Lesher addressed Public Officers Law §87(2)(e)(i), which allows agencies to deny access to records or portions thereof that:
“are compiled for law enforcement purposes and which, if disclosed, would:
i. interfere with law enforcement investigations or judicial proceedings”
The Court found that law enforcement investigations can be considered in three distinct situations: 1) where a criminal prosecution is pending and documents or portions thereof can be withheld, 2) when law enforcement investigations and any ensuing judicial proceedings have run their course and documents are no longer exempt from disclosure, or 3) in “’cold cases’ where an investigation remains open” but “once probative leads have been exhausted” documents may become available.
Lesher addressed a 1984 Kings County grand jury indictment pertaining to multiple counts of sexual abuse involving young boys. The indictment led an accused man to flee to Israel where conflicting treaties prevented his extradition. The Court held that in order to fulfill its burden under §89(4)(b) to articulate a factual basis for the assertion of an exception, an agency must “provide any information on the generic types of documents, or categories of documents” which once had been clearly deniable.

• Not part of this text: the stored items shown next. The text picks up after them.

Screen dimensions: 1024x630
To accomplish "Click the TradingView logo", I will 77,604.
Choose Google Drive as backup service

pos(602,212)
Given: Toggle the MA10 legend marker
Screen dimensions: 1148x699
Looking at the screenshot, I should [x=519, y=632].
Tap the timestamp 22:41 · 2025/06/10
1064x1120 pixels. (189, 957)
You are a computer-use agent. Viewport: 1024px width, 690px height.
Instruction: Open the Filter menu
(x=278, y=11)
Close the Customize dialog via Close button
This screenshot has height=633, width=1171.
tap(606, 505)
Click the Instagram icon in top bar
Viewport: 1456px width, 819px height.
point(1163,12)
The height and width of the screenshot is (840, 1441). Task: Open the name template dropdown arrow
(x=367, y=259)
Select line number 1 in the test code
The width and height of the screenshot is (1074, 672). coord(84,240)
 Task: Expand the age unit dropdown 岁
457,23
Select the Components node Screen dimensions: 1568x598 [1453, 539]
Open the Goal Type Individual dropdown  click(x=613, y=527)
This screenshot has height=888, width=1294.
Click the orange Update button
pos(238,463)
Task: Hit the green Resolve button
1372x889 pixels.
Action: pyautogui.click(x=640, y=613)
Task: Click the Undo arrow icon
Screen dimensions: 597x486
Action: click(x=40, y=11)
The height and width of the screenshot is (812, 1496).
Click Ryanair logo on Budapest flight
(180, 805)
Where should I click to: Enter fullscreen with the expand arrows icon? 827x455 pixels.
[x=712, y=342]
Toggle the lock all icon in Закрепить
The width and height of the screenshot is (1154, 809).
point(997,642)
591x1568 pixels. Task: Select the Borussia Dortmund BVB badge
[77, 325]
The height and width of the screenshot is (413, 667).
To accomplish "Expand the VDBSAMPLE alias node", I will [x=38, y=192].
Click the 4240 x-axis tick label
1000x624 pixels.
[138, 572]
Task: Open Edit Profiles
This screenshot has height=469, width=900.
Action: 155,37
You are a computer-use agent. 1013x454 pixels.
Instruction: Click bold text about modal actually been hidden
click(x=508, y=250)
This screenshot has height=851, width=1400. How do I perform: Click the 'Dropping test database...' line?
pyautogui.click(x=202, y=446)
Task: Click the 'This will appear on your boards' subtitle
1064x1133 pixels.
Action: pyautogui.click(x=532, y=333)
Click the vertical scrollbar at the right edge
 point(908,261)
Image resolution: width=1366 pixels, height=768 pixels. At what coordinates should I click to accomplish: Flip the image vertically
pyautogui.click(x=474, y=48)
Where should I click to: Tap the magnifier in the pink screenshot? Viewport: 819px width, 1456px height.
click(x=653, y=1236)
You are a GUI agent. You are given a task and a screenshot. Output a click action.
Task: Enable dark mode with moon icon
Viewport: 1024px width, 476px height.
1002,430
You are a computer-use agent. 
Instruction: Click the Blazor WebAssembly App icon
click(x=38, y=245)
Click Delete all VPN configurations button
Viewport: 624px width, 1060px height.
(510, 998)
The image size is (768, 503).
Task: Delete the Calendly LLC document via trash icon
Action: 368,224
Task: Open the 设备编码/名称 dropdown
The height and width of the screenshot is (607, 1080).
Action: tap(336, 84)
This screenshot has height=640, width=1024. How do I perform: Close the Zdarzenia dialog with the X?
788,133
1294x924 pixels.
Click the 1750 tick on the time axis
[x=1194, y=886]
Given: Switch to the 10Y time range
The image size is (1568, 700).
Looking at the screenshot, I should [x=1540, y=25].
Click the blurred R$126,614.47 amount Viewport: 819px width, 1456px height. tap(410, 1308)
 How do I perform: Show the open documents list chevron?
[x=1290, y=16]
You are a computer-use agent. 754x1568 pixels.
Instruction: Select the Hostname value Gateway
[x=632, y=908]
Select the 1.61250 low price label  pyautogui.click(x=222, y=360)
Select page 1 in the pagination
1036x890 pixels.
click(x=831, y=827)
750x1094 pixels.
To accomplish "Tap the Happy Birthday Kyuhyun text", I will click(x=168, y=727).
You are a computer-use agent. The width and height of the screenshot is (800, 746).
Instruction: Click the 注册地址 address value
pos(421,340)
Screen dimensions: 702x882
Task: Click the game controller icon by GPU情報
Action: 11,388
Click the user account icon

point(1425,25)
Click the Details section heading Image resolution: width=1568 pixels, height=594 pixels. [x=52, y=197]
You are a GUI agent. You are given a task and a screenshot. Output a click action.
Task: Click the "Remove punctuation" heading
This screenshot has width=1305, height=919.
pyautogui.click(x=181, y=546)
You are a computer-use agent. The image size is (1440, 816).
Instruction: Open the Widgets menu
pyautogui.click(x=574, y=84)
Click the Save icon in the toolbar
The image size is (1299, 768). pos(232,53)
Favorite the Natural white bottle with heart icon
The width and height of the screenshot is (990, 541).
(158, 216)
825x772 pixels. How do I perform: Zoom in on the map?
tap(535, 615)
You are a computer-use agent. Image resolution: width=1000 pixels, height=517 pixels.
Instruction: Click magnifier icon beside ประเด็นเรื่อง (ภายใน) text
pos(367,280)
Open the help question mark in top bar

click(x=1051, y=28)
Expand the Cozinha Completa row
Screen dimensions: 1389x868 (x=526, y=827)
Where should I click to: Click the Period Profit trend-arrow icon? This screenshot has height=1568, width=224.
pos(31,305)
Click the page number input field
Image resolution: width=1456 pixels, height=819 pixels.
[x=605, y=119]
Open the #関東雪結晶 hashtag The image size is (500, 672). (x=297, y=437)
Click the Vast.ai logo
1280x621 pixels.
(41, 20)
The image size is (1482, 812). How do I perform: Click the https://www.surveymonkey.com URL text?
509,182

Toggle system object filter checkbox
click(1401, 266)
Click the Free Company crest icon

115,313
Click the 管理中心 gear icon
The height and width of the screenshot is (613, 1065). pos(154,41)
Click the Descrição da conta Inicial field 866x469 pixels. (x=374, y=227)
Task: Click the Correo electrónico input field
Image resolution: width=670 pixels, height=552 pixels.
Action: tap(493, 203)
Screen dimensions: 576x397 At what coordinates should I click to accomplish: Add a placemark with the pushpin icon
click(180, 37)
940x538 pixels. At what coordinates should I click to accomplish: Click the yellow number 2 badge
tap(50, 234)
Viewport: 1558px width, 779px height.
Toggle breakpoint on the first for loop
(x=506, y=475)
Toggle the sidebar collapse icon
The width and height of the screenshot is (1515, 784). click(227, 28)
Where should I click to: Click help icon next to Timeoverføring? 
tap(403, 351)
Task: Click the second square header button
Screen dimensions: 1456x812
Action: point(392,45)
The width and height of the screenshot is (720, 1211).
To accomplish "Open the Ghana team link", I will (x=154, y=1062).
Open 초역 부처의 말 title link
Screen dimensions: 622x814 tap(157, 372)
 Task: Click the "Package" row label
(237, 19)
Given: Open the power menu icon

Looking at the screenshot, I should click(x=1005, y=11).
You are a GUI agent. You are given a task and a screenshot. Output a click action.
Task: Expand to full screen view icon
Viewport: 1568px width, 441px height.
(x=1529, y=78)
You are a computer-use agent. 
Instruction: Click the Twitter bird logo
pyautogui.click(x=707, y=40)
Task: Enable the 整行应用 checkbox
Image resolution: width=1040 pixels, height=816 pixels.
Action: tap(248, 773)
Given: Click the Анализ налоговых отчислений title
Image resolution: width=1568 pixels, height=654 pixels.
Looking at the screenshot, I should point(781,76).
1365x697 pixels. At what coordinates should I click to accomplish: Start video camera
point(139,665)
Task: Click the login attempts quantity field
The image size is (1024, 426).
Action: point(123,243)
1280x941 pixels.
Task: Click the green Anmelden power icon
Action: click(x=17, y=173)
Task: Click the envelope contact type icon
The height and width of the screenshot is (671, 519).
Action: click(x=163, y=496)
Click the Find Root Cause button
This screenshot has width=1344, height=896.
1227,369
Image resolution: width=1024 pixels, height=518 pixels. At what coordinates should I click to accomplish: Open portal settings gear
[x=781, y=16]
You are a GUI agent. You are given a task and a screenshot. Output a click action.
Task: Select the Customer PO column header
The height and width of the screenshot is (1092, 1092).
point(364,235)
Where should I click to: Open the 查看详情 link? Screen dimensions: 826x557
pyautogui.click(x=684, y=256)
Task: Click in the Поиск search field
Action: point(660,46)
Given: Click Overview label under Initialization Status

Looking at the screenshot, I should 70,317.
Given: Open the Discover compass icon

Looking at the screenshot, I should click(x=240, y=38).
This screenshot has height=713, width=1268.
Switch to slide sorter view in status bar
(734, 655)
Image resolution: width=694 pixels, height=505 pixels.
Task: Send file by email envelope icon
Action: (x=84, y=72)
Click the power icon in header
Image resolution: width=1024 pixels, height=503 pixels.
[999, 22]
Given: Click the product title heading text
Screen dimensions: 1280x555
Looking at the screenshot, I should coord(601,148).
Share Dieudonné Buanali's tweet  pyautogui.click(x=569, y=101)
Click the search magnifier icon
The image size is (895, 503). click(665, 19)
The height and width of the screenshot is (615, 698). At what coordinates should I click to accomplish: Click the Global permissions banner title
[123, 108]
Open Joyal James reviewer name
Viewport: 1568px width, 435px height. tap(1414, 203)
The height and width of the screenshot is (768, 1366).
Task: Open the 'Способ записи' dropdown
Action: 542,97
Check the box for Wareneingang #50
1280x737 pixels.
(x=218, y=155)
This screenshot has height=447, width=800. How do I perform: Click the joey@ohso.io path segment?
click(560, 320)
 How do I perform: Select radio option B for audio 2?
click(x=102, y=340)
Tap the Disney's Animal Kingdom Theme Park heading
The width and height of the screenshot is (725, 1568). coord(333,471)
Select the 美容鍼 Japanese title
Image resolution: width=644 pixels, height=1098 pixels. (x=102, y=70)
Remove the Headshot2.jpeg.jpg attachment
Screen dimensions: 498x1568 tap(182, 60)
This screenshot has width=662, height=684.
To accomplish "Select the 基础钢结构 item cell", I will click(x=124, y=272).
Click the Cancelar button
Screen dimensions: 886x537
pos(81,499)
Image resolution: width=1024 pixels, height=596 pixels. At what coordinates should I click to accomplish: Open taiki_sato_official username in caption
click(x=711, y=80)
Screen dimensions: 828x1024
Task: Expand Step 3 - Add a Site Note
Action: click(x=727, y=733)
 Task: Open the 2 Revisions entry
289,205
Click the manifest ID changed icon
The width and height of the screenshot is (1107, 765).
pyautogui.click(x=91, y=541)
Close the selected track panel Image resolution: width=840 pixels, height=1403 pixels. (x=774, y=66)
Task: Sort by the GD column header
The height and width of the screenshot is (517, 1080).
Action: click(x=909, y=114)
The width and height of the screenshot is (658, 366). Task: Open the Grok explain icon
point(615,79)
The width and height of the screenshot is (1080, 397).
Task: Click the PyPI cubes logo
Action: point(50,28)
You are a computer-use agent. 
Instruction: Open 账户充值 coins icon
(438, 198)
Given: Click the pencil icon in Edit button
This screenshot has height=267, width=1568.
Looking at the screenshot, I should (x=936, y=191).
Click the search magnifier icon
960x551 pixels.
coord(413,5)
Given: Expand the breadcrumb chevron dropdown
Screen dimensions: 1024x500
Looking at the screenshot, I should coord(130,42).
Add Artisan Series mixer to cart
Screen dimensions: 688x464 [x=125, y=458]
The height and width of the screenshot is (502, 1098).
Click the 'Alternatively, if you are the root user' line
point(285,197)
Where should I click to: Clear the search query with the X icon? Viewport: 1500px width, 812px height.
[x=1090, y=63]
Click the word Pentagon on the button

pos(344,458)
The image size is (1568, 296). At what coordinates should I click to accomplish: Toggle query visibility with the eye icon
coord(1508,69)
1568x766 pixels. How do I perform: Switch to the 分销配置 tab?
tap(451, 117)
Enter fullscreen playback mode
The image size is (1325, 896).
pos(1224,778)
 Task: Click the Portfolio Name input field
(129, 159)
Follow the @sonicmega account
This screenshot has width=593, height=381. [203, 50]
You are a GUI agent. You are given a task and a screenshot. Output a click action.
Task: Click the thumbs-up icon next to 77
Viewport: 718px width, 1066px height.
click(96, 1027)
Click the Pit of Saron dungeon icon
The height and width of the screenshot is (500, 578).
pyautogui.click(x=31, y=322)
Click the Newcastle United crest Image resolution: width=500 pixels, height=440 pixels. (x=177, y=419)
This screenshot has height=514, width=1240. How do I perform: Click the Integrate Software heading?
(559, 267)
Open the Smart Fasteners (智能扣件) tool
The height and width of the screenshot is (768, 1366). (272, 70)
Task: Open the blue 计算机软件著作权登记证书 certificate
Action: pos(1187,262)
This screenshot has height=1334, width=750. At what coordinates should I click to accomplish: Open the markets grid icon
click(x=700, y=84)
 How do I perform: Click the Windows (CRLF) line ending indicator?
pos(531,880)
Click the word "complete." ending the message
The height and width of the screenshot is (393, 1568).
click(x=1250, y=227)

Similarly, in Loevy & Loevy v. New York City Police Dep’t (October 10, 2013), New York County Supreme Court held that the files pertaining to a “cold case” are not exempt from disclosure under POL §87(2)(e)(i). In Loevy, the petitioner requested files pertaining to a 1987 rape and murder in Long Island City. A routine review of the case file every six months was insufficient to establish a valid basis for denying access.
The same court also addressed the second situation in Lesher when criminal proceedings have ended and the petitioner requested the “calibration and maintenance records for all Intoxilyzer 5000EN machines” over a period of four years. Perlmutter v. New York City Police Dep’t, (October, 17, 2013). The court required the NYPD to disclose the requested documents because there were no specific proceedings involving the calibrations, and additionally, criminal discovery allows access to the most recent calibration and maintenance records.